Market to stay volatile as investors caught between possible supply woes, weak EU demand
Brent crude edged up above $113 on Tuesday, spurred by tensions over Iran's nuclear programme and unrest in Nigeria, but persistent worries about the strength of Europe's economies capped gains.
Iran confirmed on Monday it had started uranium enrichment at the Fordow bunker near the city of Qom, which the US state department called a 'further escalation' of violations of UN resolutions.

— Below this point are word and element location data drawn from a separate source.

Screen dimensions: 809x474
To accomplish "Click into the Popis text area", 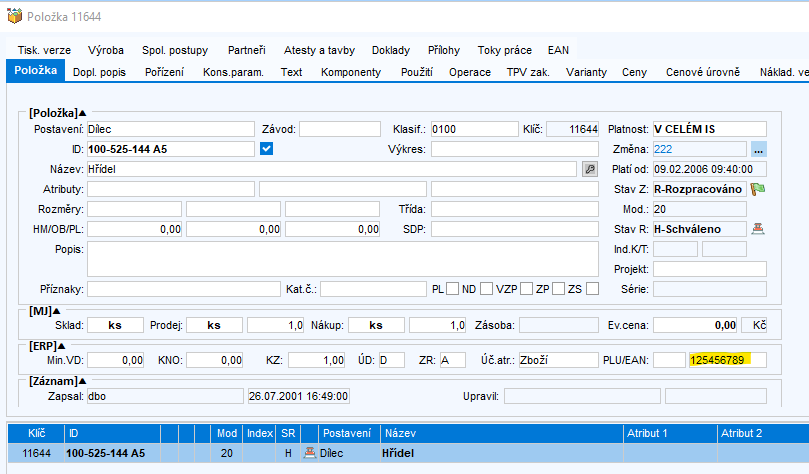I will pos(342,258).
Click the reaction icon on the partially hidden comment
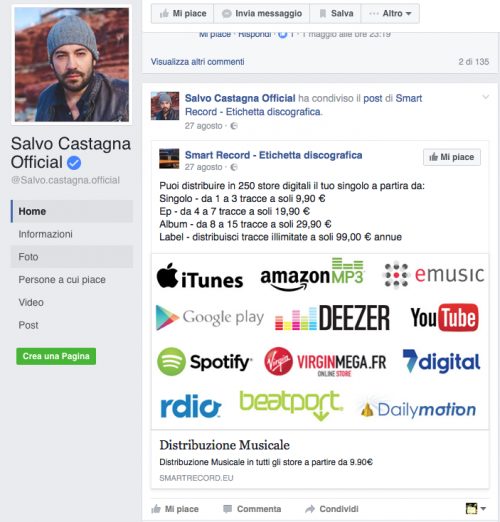The image size is (500, 522). (x=283, y=34)
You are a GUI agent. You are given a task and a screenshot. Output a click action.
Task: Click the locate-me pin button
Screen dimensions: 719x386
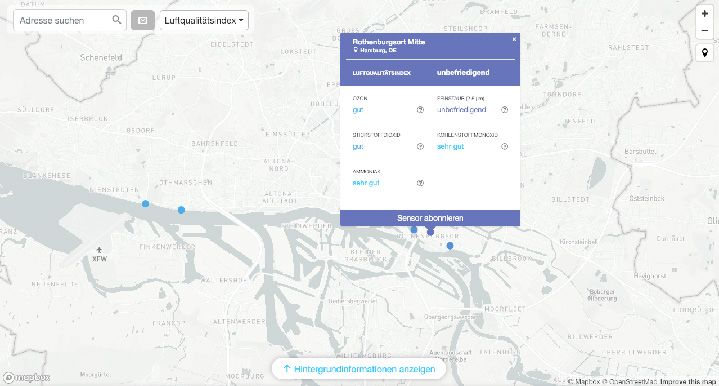click(705, 53)
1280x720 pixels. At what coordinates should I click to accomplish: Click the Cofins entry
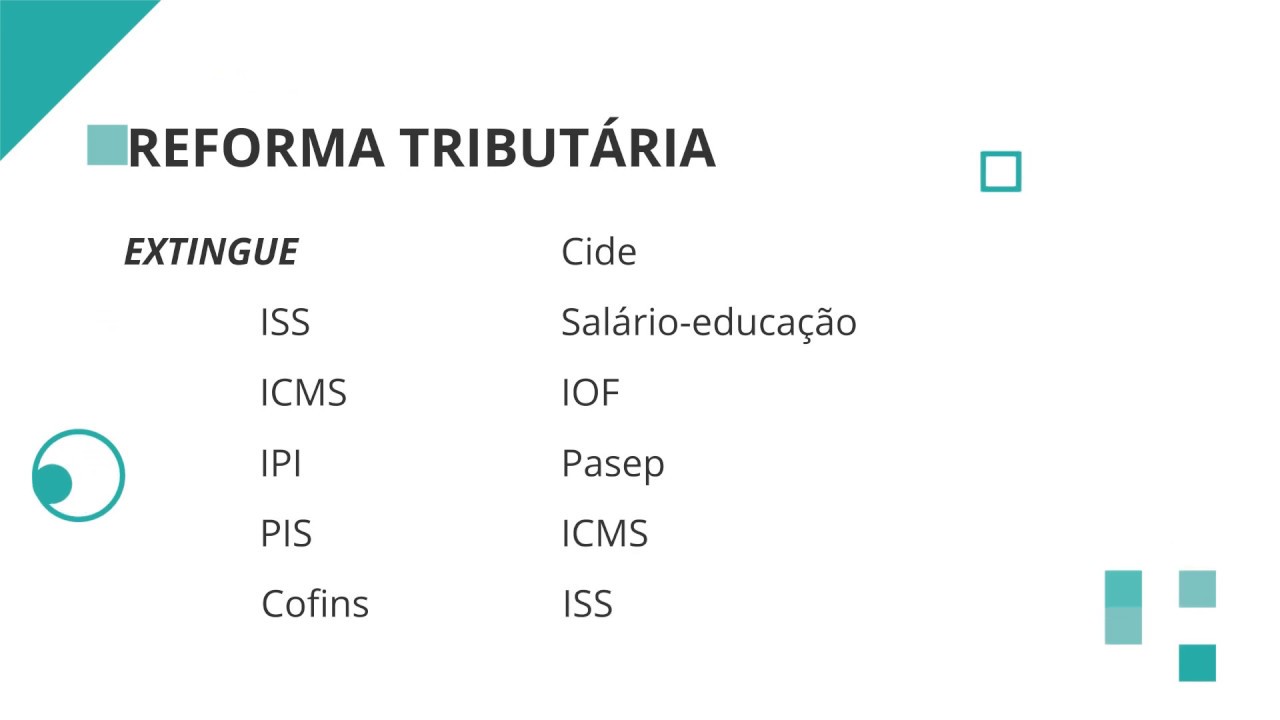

The tensions over Iran's disputed nuclear programme, which Tehran insists is for peaceful purposes, have included Iran threatening to shut the Strait of Hormuz, a critical shipping chokepoint for oil.
News that the UAE would delay the launch of a crucial oil pipeline that bypasses Hormuz to mid-2012 also fuelled concerns about oil supply from the Gulf.
Brent February crude rose 0.5 percent to $113.01 a barrel by 0556 GMT. US February crude rose 62 cents to $101.92 a barrel.
"Despite demand conditions being relatively weak, oil prices are still above $100 because of the geopolitical tensions. There is a floor on prices at the moment," said Natalie Robertson of ANZ.
She said the European Union's meeting on Jan. 23 on whether to embargo Iran's oil will have a significant impact on price direction as the EU is collectively one of the largest buyers of Iranian crude, rivalling China.
The bloc buys about 500,000 barrels per day (bpd) of Iran's 2.6 million barrels per day (bpd) in exports. Iran in total produces around 3.5 million bpd and is the second-largest producer of oil after Saudi Arabia.
Analysts said the market will remain volatile as investors are torn between possible supply disruptions and weak European demand.
Some analysts were also expecting US commercial crude oil stockpiles to have modestly risen last week by an average of 200,000 barrels as imports continued to rise, a preliminary Reuters poll showed.
Another possible supply issue is a second day of nationwide strikes in Nigeria on Tuesday to protest against the removal of fuel subsidies, but sources said crude output was so far unaffected.
On the demand side, data from Europe and China indicated a slowdown in their economies, putting a damper on prices.
The weakness of Europe's economies was highlighted by German data which showed industrial output fell 0.6 percent in November, slightly more than expected on a drop in intermediate and capital goods.
Warnings by German Chancellor Angela Merkel and French President Nicolas Sarkozy to Greece added to the grim picture.
China's trade data also indicated a slowdown, with exports and imports growing at their slowest pace in more than two years in December. Annual exports grew 13.4 percent in December, while imports growth slowed to a 26-month low of 11.8 percent, way below the 17 percent forecast.
China's December crude oil imports at 5.16 million bpd were down by 6.5 percent from November, but year-on-year, the figures were 6 percent higher.